== GIVEN RECORDS

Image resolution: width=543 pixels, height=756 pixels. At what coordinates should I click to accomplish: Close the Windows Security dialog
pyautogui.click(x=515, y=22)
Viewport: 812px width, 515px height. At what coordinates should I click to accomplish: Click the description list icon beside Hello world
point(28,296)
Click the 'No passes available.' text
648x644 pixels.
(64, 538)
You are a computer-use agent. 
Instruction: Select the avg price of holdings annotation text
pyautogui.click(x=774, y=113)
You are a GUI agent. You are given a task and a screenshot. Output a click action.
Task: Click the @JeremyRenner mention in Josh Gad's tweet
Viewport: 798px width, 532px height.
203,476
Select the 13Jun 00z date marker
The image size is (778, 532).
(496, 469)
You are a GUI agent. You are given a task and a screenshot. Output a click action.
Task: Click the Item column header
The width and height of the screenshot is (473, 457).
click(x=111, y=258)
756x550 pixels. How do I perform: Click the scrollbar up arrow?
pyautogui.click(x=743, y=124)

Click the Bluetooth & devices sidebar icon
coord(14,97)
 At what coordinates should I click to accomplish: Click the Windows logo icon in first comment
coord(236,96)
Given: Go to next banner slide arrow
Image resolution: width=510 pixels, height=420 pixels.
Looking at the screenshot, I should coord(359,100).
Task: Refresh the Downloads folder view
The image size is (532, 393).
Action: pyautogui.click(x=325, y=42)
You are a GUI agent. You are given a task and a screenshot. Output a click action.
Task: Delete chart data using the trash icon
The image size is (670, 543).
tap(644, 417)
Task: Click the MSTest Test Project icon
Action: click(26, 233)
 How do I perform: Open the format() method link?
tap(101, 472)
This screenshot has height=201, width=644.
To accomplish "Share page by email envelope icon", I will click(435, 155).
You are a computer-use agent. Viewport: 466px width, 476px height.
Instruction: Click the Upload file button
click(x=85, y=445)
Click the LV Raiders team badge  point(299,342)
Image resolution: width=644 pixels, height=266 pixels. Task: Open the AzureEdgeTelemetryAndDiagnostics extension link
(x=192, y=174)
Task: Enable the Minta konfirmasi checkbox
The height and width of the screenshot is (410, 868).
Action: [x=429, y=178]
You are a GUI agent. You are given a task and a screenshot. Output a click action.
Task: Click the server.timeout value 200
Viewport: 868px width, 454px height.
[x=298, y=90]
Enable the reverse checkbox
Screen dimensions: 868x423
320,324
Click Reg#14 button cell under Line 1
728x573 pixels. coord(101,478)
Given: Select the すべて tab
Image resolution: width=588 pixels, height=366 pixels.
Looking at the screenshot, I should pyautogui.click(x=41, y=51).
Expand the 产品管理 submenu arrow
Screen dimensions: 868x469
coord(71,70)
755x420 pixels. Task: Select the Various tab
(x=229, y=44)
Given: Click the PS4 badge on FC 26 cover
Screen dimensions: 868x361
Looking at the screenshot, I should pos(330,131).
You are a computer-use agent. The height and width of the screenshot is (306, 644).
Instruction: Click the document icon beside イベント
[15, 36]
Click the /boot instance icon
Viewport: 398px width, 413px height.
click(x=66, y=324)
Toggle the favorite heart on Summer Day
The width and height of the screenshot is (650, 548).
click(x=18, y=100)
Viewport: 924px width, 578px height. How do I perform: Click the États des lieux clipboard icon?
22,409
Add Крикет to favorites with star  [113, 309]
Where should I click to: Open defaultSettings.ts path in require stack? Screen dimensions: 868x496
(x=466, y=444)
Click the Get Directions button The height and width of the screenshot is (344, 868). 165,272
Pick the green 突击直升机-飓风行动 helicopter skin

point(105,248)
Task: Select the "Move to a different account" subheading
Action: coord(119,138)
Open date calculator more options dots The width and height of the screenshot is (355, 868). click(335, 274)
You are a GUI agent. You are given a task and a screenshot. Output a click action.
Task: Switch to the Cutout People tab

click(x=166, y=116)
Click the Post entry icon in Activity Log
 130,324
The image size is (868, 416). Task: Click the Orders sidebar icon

====

▸ EXERCISE
Return all the data above once more, precisely as given.

▸ TASK SOLUTION
Image resolution: width=543 pixels, height=756 pixels. At what coordinates should I click to accomplish: Close the Windows Security dialog
pyautogui.click(x=515, y=22)
Viewport: 812px width, 515px height. At what coordinates should I click to accomplish: Click the description list icon beside Hello world
point(28,296)
Click the 'No passes available.' text
648x644 pixels.
(64, 538)
You are a computer-use agent. 
Instruction: Select the avg price of holdings annotation text
pyautogui.click(x=774, y=113)
You are a GUI agent. You are given a task and a screenshot. Output a click action.
Task: Click the @JeremyRenner mention in Josh Gad's tweet
Viewport: 798px width, 532px height.
203,476
Select the 13Jun 00z date marker
The image size is (778, 532).
(496, 469)
You are a GUI agent. You are given a task and a screenshot. Output a click action.
Task: Click the Item column header
The width and height of the screenshot is (473, 457).
click(x=111, y=258)
756x550 pixels. How do I perform: Click the scrollbar up arrow?
pyautogui.click(x=743, y=124)

Click the Bluetooth & devices sidebar icon
coord(14,97)
 At what coordinates should I click to accomplish: Click the Windows logo icon in first comment
coord(236,96)
Given: Go to next banner slide arrow
Image resolution: width=510 pixels, height=420 pixels.
Looking at the screenshot, I should coord(359,100).
Task: Refresh the Downloads folder view
The image size is (532, 393).
Action: pyautogui.click(x=325, y=42)
You are a GUI agent. You are given a task and a screenshot. Output a click action.
Task: Delete chart data using the trash icon
The image size is (670, 543).
tap(644, 417)
Task: Click the MSTest Test Project icon
Action: click(26, 233)
 How do I perform: Open the format() method link?
tap(101, 472)
This screenshot has height=201, width=644.
To accomplish "Share page by email envelope icon", I will click(435, 155).
You are a computer-use agent. Viewport: 466px width, 476px height.
Instruction: Click the Upload file button
click(x=85, y=445)
Click the LV Raiders team badge  point(299,342)
Image resolution: width=644 pixels, height=266 pixels. Task: Open the AzureEdgeTelemetryAndDiagnostics extension link
(x=192, y=174)
Task: Enable the Minta konfirmasi checkbox
The height and width of the screenshot is (410, 868).
Action: [x=429, y=178]
You are a GUI agent. You are given a task and a screenshot. Output a click action.
Task: Click the server.timeout value 200
Viewport: 868px width, 454px height.
[x=298, y=90]
Enable the reverse checkbox
Screen dimensions: 868x423
320,324
Click Reg#14 button cell under Line 1
728x573 pixels. coord(101,478)
Given: Select the すべて tab
Image resolution: width=588 pixels, height=366 pixels.
Looking at the screenshot, I should pyautogui.click(x=41, y=51).
Expand the 产品管理 submenu arrow
Screen dimensions: 868x469
coord(71,70)
755x420 pixels. Task: Select the Various tab
(x=229, y=44)
Given: Click the PS4 badge on FC 26 cover
Screen dimensions: 868x361
Looking at the screenshot, I should pos(330,131).
You are a computer-use agent. The height and width of the screenshot is (306, 644).
Instruction: Click the document icon beside イベント
[15, 36]
Click the /boot instance icon
Viewport: 398px width, 413px height.
click(x=66, y=324)
Toggle the favorite heart on Summer Day
The width and height of the screenshot is (650, 548).
click(x=18, y=100)
Viewport: 924px width, 578px height. How do I perform: Click the États des lieux clipboard icon?
22,409
Add Крикет to favorites with star  [113, 309]
Where should I click to: Open defaultSettings.ts path in require stack? Screen dimensions: 868x496
(x=466, y=444)
Click the Get Directions button The height and width of the screenshot is (344, 868). 165,272
Pick the green 突击直升机-飓风行动 helicopter skin

point(105,248)
Task: Select the "Move to a different account" subheading
Action: coord(119,138)
Open date calculator more options dots The width and height of the screenshot is (355, 868). click(335, 274)
You are a GUI agent. You are given a task and a screenshot. Output a click action.
Task: Switch to the Cutout People tab

click(x=166, y=116)
Click the Post entry icon in Activity Log
 130,324
The image size is (868, 416). Task: Click the Orders sidebar icon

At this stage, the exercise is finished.